Midtown NYC Office Space Vacancies Double 

(BrightPress.org) – Midtown Manhattan vacancies have left roughly half the space in commercial real estate unoccupied, a downstream impact of pandemic-related lockdowns combined with corporations realizing they don’t actually require office space. March 2023 will be the third anniversary of the two-week shutdown to stop the spread, which saw Manhattanites bearing the label of “unessential” forced to stay home due to paranoia and government overreach.

Steven Roth, chief of commercial landlord Vornado, seems to think that long weekends are the way of the future, implying that there simply aren’t enough people coming into work on Fridays, and Monday isn’t far behind.

The sheer volume of available office space has doubled since 2019, and the current vacancy rate is 22.2%. The city prefers to call this the “availability rate” in a typical example of leftist wordplay which makes a bad thing sound better.

Many building owners are even giving the keys back to the banks, according to RXR’s Scott Rechler.

Some are proposing the extra space be appropriated or rezoned for casinos or housing. Others are arguing that less time in the office is actually a good thing to help workers be more productive and more relaxed. Vacancy also forces the cost of commercial real estate down, allowing more small businesses to expand or start-up.

A big problem for the city is the loss of tax revenue, with the city reporting about $7 billion in income from property taxes in 2021, per the city’s comptroller. Not to mention additional taxes to individual earnings for folks who work in the city, and the added benefit of them paying to commute in and out using tunnels or trains.

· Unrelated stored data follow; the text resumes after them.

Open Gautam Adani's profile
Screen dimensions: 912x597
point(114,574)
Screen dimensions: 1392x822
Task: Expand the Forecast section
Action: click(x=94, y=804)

While some want to convert them into housing, it’s a feat that’s more easily said than done, as most office buildings are meant to be offices and lack necessary features like windows for them to be legally considered a living space. There’s also the additional fact that the city already has some 60,000 empty rent-regulated units that landlords are sitting on.

Regardless of what happens, most seem to think the workers will come back eventually, and that’s the strategy the city will continue to employ for now.